All of lore.kernel.org
 help / color / mirror / Atom feed
From: Dmitry Osipenko <digetx@gmail.com>
To: Jon Hunter <jonathanh@nvidia.com>,
	Thierry Reding <thierry.reding@gmail.com>,
	Peter De Schrijver <pdeschrijver@nvidia.com>,
	Prashant Gaikwad <pgaikwad@nvidia.com>,
	"Rafael J. Wysocki" <rjw@rjwysocki.net>,
	Viresh Kumar <viresh.kumar@linaro.org>,
	Rob Herring <robh+dt@kernel.org>,
	Michael Turquette <mturquette@baylibre.com>,
	Stephen Boyd <sboyd@kernel.org>, Peter Geis <pgwipeout@gmail.com>,
	Nicolas Chauvet <kwizart@gmail.com>,
	Marcel Ziswiler <marcel.ziswiler@toradex.com>
Cc: linux-pm@vger.kernel.org, linux-tegra@vger.kernel.org,
	devicetree@vger.kernel.org, linux-clk@vger.kernel.org,
	linux-kernel@vger.kernel.org
Subject: Re: [PATCH v2 17/17] ARM: dts: tegra30: cardhu-a04: Add CPU Operating Performance Points
Date: Fri, 15 Nov 2019 23:35:43 +0300	[thread overview]
Message-ID: <84180062-014d-f06a-b0fb-994fe52f77d7@gmail.com> (raw)
In-Reply-To: <fb196514-bcde-deb0-32fc-35344fa33f66@nvidia.com>

15.11.2019 20:31, Jon Hunter пишет:
> 
> 
> On 15/11/2019 14:55, Dmitry Osipenko wrote:
>> 15.11.2019 15:52, Jon Hunter пишет:
>>>
>>> On 13/11/2019 13:57, Dmitry Osipenko wrote:
>>>> Hello Jon,
>>>>
>>>> 13.11.2019 09:52, Jon Hunter пишет:
>>>>>
>>>>> On 24/10/2019 23:14, Dmitry Osipenko wrote:
>>>>>> Utilize common Tegra30 CPU OPP table.
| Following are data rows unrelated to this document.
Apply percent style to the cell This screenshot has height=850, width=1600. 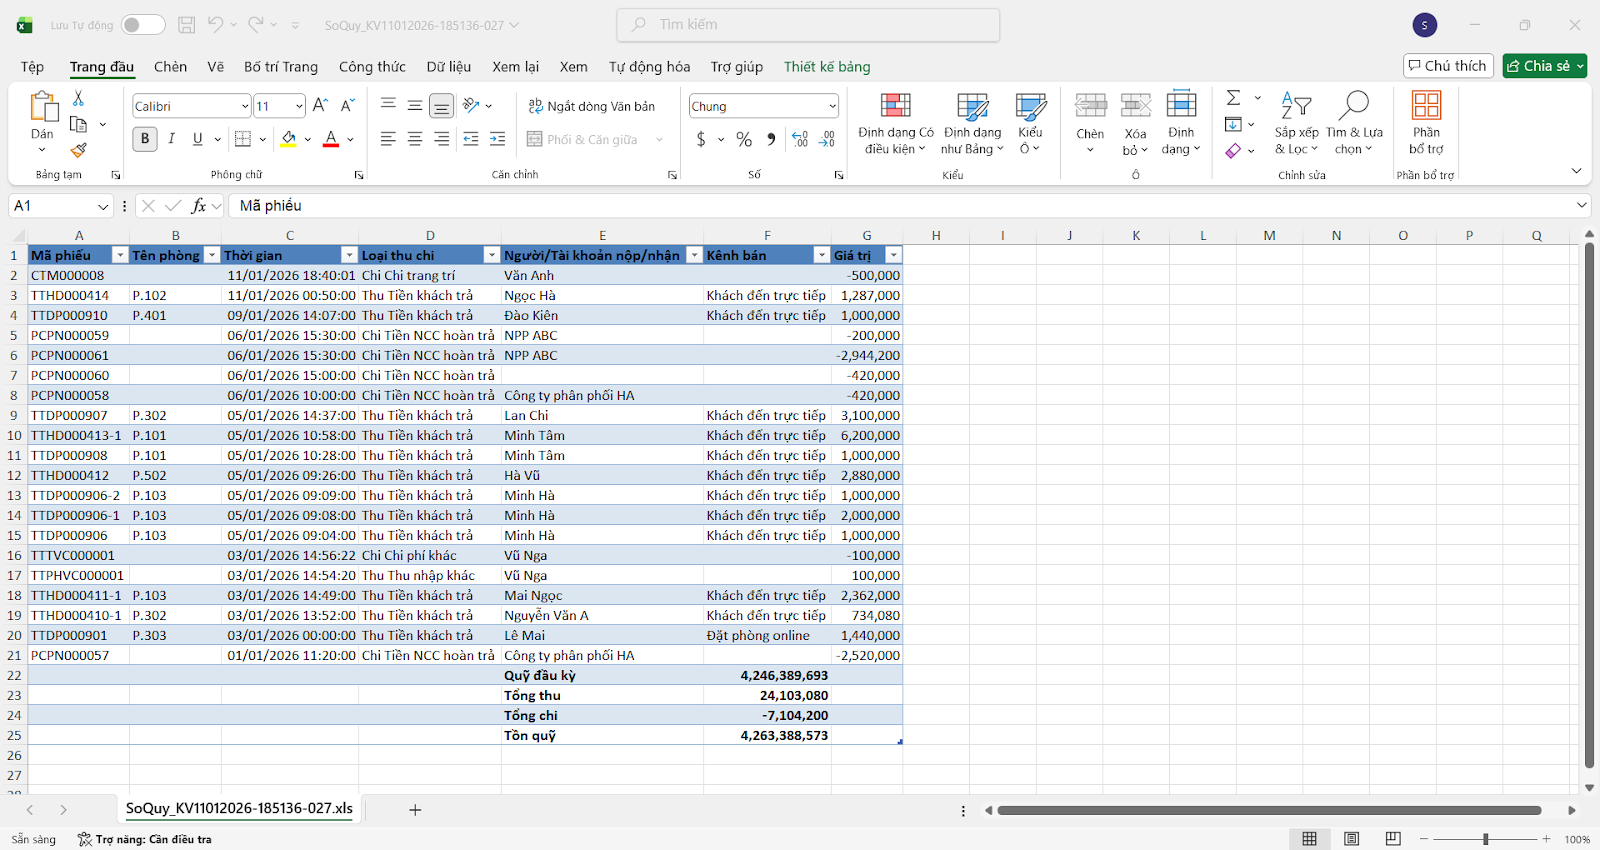point(744,140)
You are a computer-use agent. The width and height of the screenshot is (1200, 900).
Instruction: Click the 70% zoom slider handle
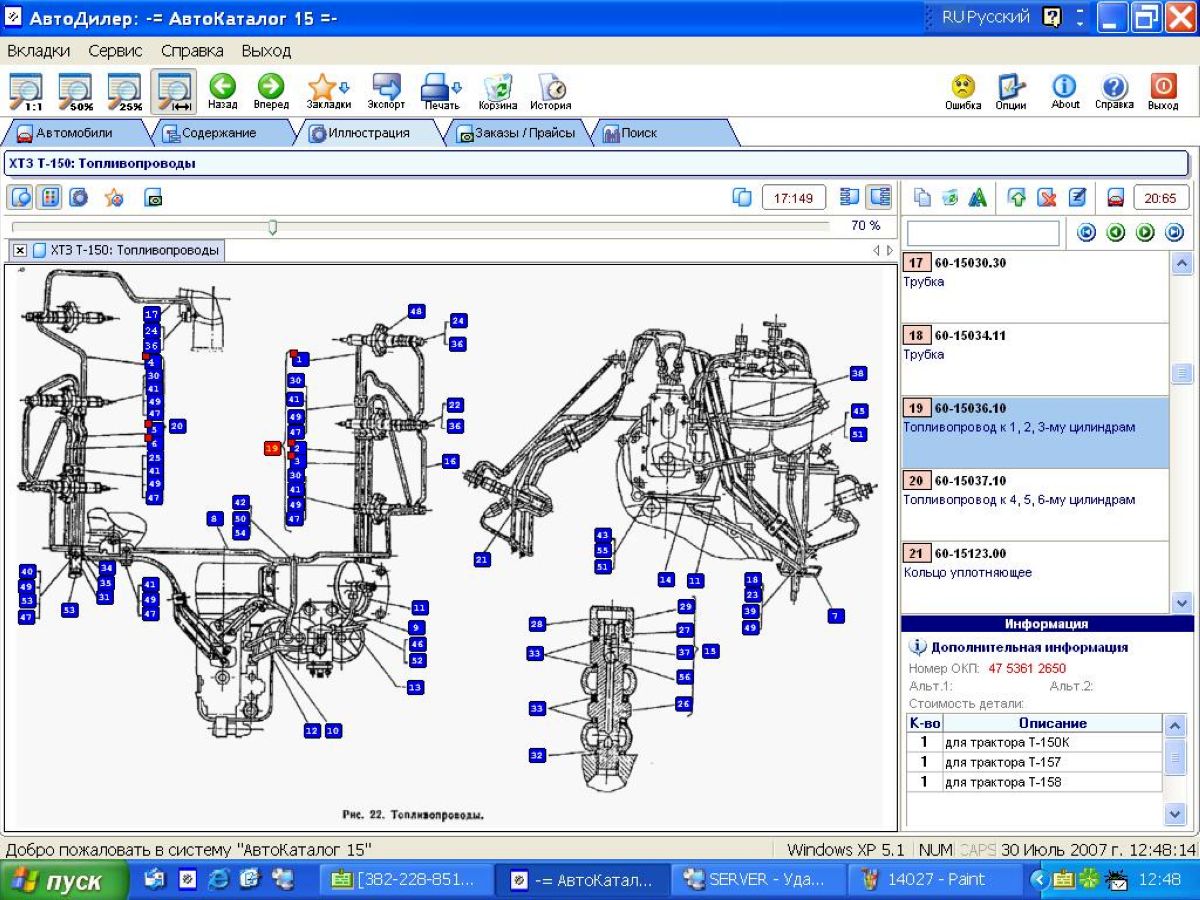[x=272, y=227]
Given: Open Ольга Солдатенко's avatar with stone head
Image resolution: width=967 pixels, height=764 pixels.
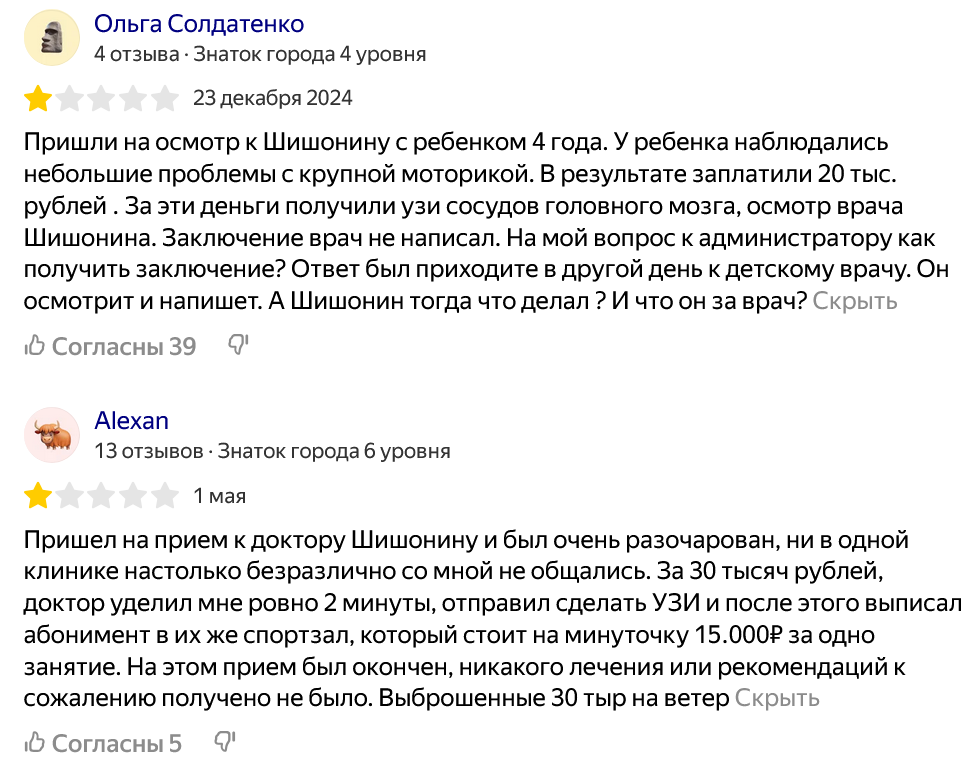Looking at the screenshot, I should [52, 38].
CPU DVFS is available now on
>>>>>> cardhu-a04.
>>>>>>
>>>>>> Signed-off-by: Dmitry Osipenko <digetx@gmail.com>
>>>>>> ---
>>>>>>  arch/arm/boot/dts/tegra30-cardhu-a04.dts | 24 ++++++++++++++++++++++++
>>>>>>  1 file changed, 24 insertions(+)
>>>>>>
>>>>>> diff --git a/arch/arm/boot/dts/tegra30-cardhu-a04.dts b/arch/arm/boot/dts/tegra30-cardhu-a04.dts
>>>>>> index 0d71925d4f0b..9234988624ec 100644
>>>>>> --- a/arch/arm/boot/dts/tegra30-cardhu-a04.dts
>>>>>> +++ b/arch/arm/boot/dts/tegra30-cardhu-a04.dts
>>>>>> @@ -2,6 +2,8 @@
>>>>>>  /dts-v1/;
>>>>>>  
>>>>>>  #include "tegra30-cardhu.dtsi"
>>>>>> +#include "tegra30-cpu-opp.dtsi"
>>>>>> +#include "tegra30-cpu-opp-microvolt.dtsi"
>>>>>>  
>>>>>>  /* This dts file support the cardhu A04 and later versions of board */
>>>>>>  
>>>>>> @@ -127,4 +129,26 @@
>>>>>>  			nvidia,tegra-core-regulator;
>>>>>>  		};
>>>>>>  	};
>>>>>> +
>>>>>> +	cpus {
>>>>>> +		cpu0: cpu@0 {
>>>>>> +			cpu-supply = <&vddctrl_reg>;
>>>>>> +			operating-points-v2 = <&cpu0_opp_table>;
>>>>>> +		};
>>>>>> +
>>>>>> +		cpu@1 {
>>>>>> +			cpu-supply = <&vddctrl_reg>;
>>>>>> +			operating-points-v2 = <&cpu0_opp_table>;
>>>>>> +		};
>>>>>> +
>>>>>> +		cpu@2 {
>>>>>> +			cpu-supply = <&vddctrl_reg>;
>>>>>> +			operating-points-v2 = <&cpu0_opp_table>;
>>>>>> +		};
>>>>>> +
>>>>>> +		cpu@3 {
>>>>>> +			cpu-supply = <&vddctrl_reg>;
>>>>>> +			operating-points-v2 = <&cpu0_opp_table>;
>>>>>> +		};
>>>>>> +	};
>>>>>>  };
>>>>>
>>>>> Sorry for not testing this sooner, but this is generating the
>>>>> following WARNING on boot ...
>>>>>
>>>>> [    2.916019] ------------[ cut here ]------------
>>>>> [    2.920669] WARNING: CPU: 2 PID: 1 at /dvs/git/dirty/git-master_l4t-upstream/kernel/drivers/opp/of.c:688 _of_add_opp_table_v2.part.2+0x45c/0x4d4
>>>>> [    2.933713] Modules linked in:
>>>>> [    2.936785] CPU: 2 PID: 1 Comm: swapper/0 Not tainted 5.4.0-rc7-next-20191112-gfc6d6db1df2c #1
>>>>> [    2.945403] Hardware name: NVIDIA Tegra SoC (Flattened Device Tree)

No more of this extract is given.